“Di fronte alla legge n. 32107, che modifica l’applicazione e la portata del crimine contro l’umanità e dei crimini di guerra nella legislazione peruviana, desideriamo esprimere il nostro profondo sconcerto e disappunto, perché ancora una volta, con questa decisione, il rispetto per la vita e la difesa della giustizia vengono sacrificati, causando un danno irreparabile alle vittime della violenza, alle famiglie colpite e a tutti noi che ci aspettiamo che le nostre autorità lavorino per il bene comune, soprattutto per i più vulnerabili, all’interno di uno Stato di diritto”. È il duro giudizio della Conferenza episcopale peruviana, in una nota, pervenuta al Sir, dedicata alla recente approvazione della discussa legge, il cui contenuto, secondo i vescovi, “è inaccettabile perché mette a serio rischio l’applicazione di una vera giustizia, così come la responsabilità per i danni causati e il risarcimento delle vittime e delle loro famiglie per le gravi violazioni dei diritti umani. Il Perù non può – e non deve – contraddire o deviare dai trattati internazionali sui diritti umani firmati e ratificati nell’esercizio della sua sovranità”.
La legge impedisce, tra l’altro, di perseguire i crimini contro l’umanità e i crimini di guerra commessi prima del 1° luglio 2002, rafforzando l’impunità di coloro che hanno commesso crimini atroci, in contrasto con gli standard internazionali che richiedono responsabilità a prescindere dal tempo trascorso.

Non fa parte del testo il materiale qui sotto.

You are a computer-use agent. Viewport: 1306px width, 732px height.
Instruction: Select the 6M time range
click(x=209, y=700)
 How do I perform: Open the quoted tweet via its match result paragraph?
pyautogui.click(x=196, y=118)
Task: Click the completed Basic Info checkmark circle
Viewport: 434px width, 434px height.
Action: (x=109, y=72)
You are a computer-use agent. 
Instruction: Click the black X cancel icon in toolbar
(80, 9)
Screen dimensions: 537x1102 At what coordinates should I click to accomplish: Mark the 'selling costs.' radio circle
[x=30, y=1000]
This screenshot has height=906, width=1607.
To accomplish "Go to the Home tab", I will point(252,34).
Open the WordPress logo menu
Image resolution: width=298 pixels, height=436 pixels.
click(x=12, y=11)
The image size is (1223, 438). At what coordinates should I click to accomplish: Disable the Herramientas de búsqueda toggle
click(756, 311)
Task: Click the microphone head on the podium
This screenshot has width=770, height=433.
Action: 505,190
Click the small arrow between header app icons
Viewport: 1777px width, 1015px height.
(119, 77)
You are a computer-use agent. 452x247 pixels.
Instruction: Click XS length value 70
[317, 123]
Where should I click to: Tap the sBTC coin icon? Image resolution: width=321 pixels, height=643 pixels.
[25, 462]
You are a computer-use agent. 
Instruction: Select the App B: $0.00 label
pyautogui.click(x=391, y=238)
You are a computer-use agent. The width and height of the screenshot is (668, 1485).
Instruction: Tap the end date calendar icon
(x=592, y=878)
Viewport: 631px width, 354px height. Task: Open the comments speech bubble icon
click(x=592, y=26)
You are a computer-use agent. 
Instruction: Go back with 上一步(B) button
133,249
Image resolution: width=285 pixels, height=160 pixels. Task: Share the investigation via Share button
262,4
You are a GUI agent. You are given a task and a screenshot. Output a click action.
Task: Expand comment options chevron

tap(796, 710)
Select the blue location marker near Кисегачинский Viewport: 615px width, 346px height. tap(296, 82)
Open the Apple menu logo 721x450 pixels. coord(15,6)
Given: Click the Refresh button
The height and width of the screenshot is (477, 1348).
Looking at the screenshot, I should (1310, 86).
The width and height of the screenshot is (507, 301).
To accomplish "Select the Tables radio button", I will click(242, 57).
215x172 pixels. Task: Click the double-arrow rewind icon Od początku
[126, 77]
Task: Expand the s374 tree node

Per questi motivi, “il Consiglio permanente della Conferenza episcopale peruviana rivolge un appello urgente alle nostre autorità, ai vari organismi responsabili dello Stato di diritto in Perù e alla società civile organizzata affinché utilizzino i meccanismi costituzionali per cercare di ottenere al più presto la nullità di questa legge, garantendo alle vittime di tutti i crimini e gli omicidi commessi nel nostro Paese l’accesso alla giustizia e la corrispondente riparazione a cui hanno diritto e che lo Stato peruviano ha l’obbligo di garantire”.